Department of Pharmacology and Toxicology, University at Buffalo, Buffalo, New York.
The Clinical and Translational Research Center, University at Buffalo, Buffalo, New York.
Am J Physiol Heart Circ Physiol. 2022 Nov 1;323(5):H904-H916. doi: 10.1152/ajpheart.00373.2022. Epub 2022 Sep 9.
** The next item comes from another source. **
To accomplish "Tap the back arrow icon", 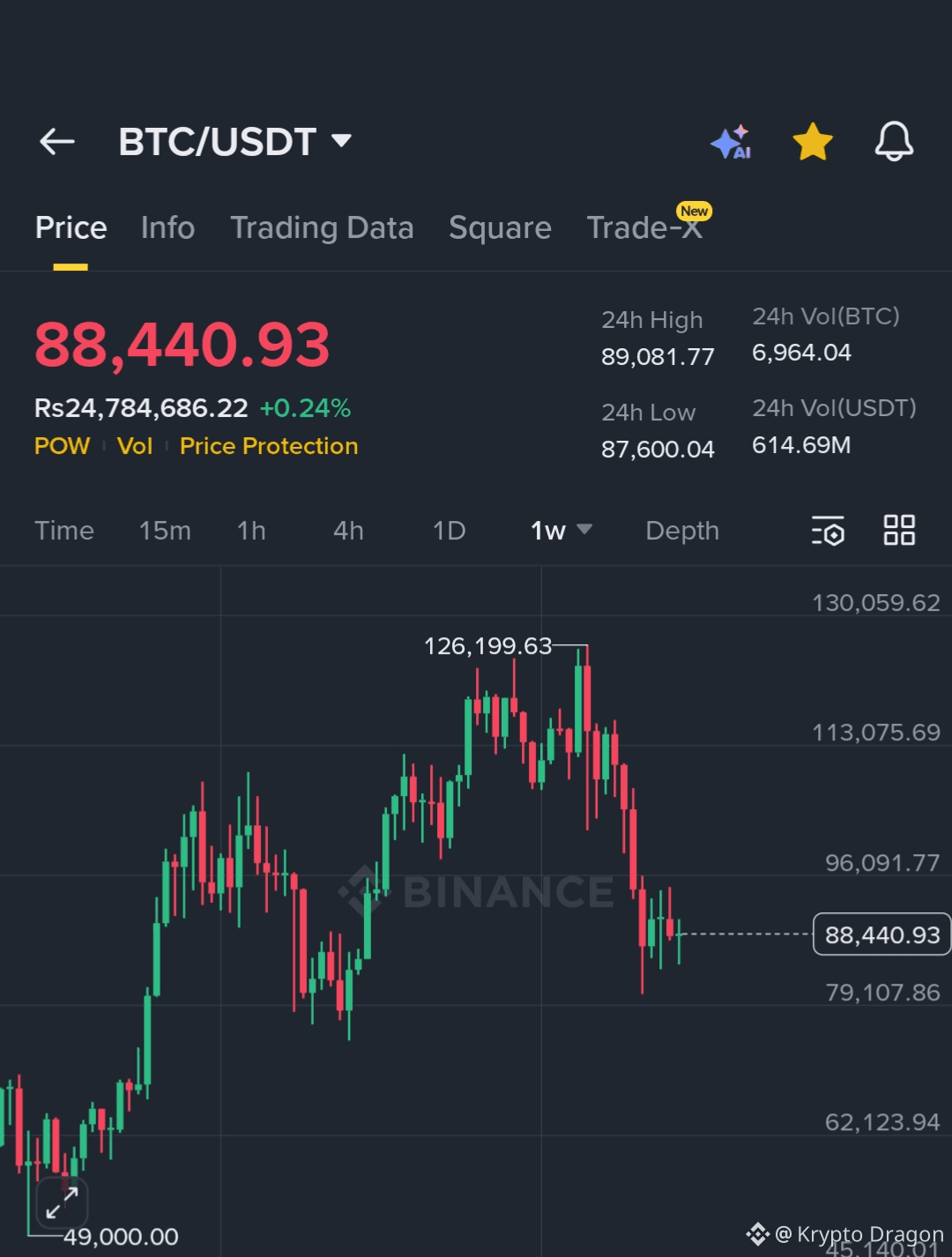I will point(57,141).
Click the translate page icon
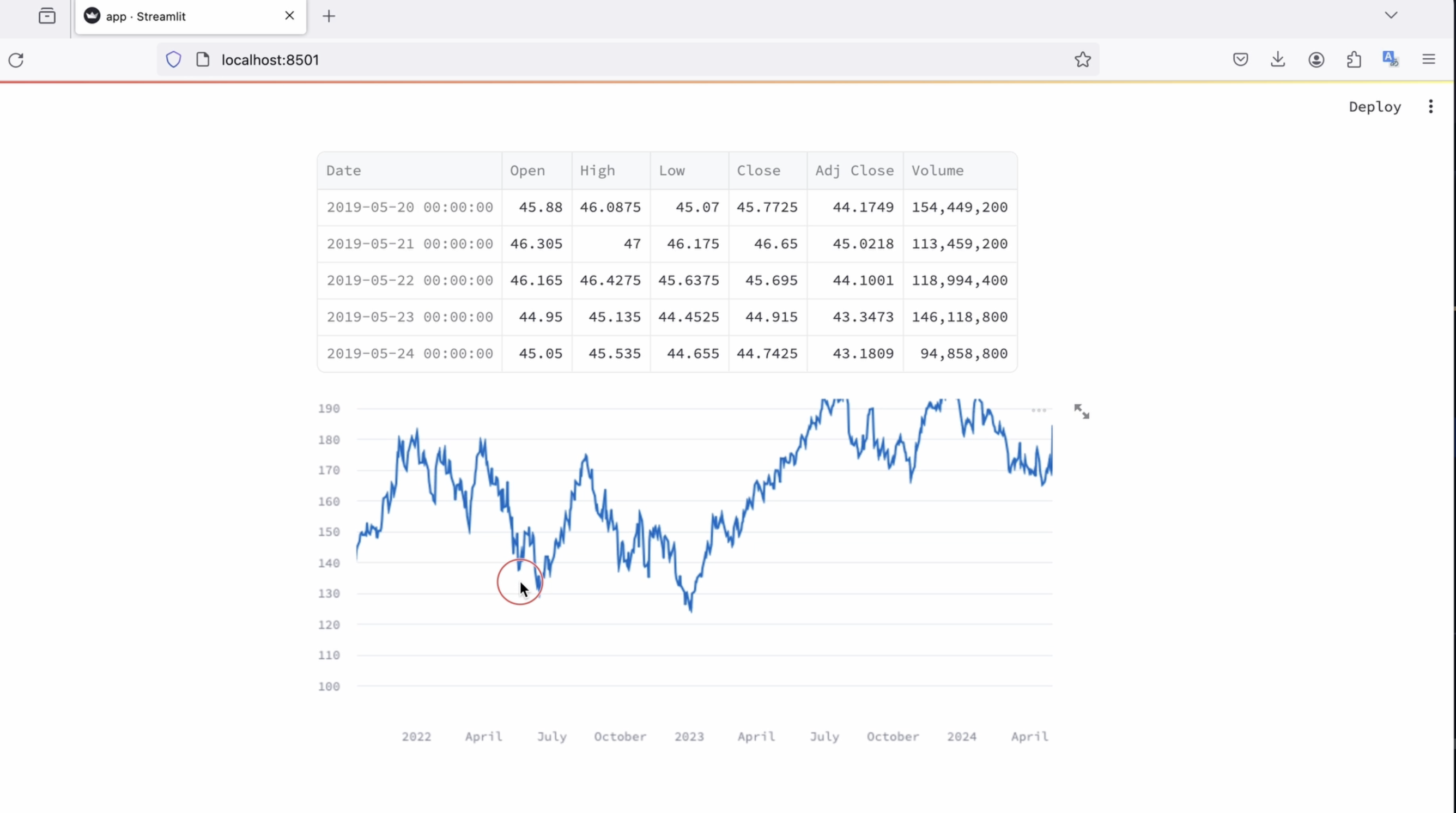 (1391, 59)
Allogeneic cardiosphere-derived cell (CDC) therapy has been demonstrated to improve myocardial function when administered to reperfused myocardial infarcts. We previously pretreated animals with low-dose cyclosporine immunosuppression to limit allogeneic CDC rejection, but whether it is necessary and, if so, can be initiated at the time of reperfusion remains uncertain. Closed-chest swine ( = 29 animals) were subjected to a 90-min left anterior descending (LAD) coronary artery occlusion. Using a three-way blinded design, we randomized two groups to receive global intracoronary infusions of 20 × 10 CDCs 30 min after reperfusion. A third control group was treated with saline. One CDC group received cyclosporine 10 min before reperfusion (2.5 mg/kg iv and 100 mg/day po), whereas the other groups received placebos. After 1 mo, neither chronic infarct size relative to area at risk (saline control, 46.2 ± 4.0%; CDCs, 46.4 ± 2.1%; and CDCs + cyclosporine, 49.2 ± 3.1%; = 0.79) nor ejection fraction (saline control, 51 ± 2%; CDCs, 51 ± 2%; and CDC + cyclosporine, 48 ± 2%; = 0.42) were different among treatment groups. Multiple histological measures of cellular remodeling, myocyte proliferation, and apoptosis were also not different among treatment groups. In contrast to previous studies, we were unable to reproduce the cardioprotective effects demonstrated by allogeneic CDCs without cyclosporine. Furthermore, initiation of intravenous cyclosporine at the time of reperfusion followed by oral therapy was not sufficient to elicit the functional improvement observed in studies where cyclosporine was started 72 h before CDC therapy. This suggests that oral cyclosporine pretreatment may be necessary to effect cardiac repair with allogeneic CDCs. In a three-way blinded, randomized design, we determined whether allogeneic CDCs administered at reperfusion improved myocardial function and whether intravenous cyclosporine enhanced their efficacy. In contrast to prior studies using oral cyclosporine, CDCs with or without intravenous cyclosporine had no effect on function or infarct size. This indicates that CDCs may be most efficacious for treating chronic LV dysfunction where cyclosporine can be initiated at least 72 h before cell therapy.
同种异体心脏球源性细胞(CDC)治疗已被证明可改善再灌注心肌梗死的心肌功能。我们之前使用低剂量环孢素免疫抑制预处理动物,以限制同种异体 CDC 的排斥反应,但这种预处理是否有必要,如果有必要,是否可以在再灌注时开始,目前仍不确定。采用闭胸猪(=29 只动物)进行 90 分钟左前降支(LAD)冠状动脉闭塞。采用三向盲法设计,我们将两组随机分为两组,在再灌注后 30 分钟接受 20×10 个 CDC 的全冠状动脉内输注。第三组对照组给予生理盐水。一组 CDC 组在再灌注前 10 分钟给予环孢素(2.5mg/kg 静脉注射和 100mg/天口服),而其他组给予安慰剂。1 个月后,慢性梗死面积相对于危险区(生理盐水对照组 46.2±4.0%;CDC 组 46.4±2.1%;CDC+环孢素组 49.2±3.1%;=0.79)和射血分数(生理盐水对照组 51±2%;CDC 组 51±2%;和 CDC+环孢素组 48±2%;=0.42)在治疗组之间均无差异。细胞重塑、心肌细胞增殖和细胞凋亡的多种组织学测量也在治疗组之间无差异。与之前的研究相反,我们未能在没有环孢素的情况下复制同种异体 CDC 所显示的心脏保护作用。此外,在再灌注时开始静脉内环孢素,然后进行口服治疗,不足以引起在环孢素开始于 CDC 治疗前 72 小时开始的研究中观察到的功能改善。这表明口服环孢素预处理可能是用同种异体 CDC 进行心脏修复所必需的。在三向盲法、随机设计中,我们确定了再灌注时给予同种异体 CDC 是否改善心肌功能,以及静脉内环孢素是否增强其疗效。与之前使用口服环孢素的研究相反,给予或不给予静脉内环孢素的 CDC 对功能或梗死面积均无影响。这表明,CDC 可能对治疗慢性 LV 功能障碍最有效,其中环孢素至少可以在细胞治疗前 72 小时开始。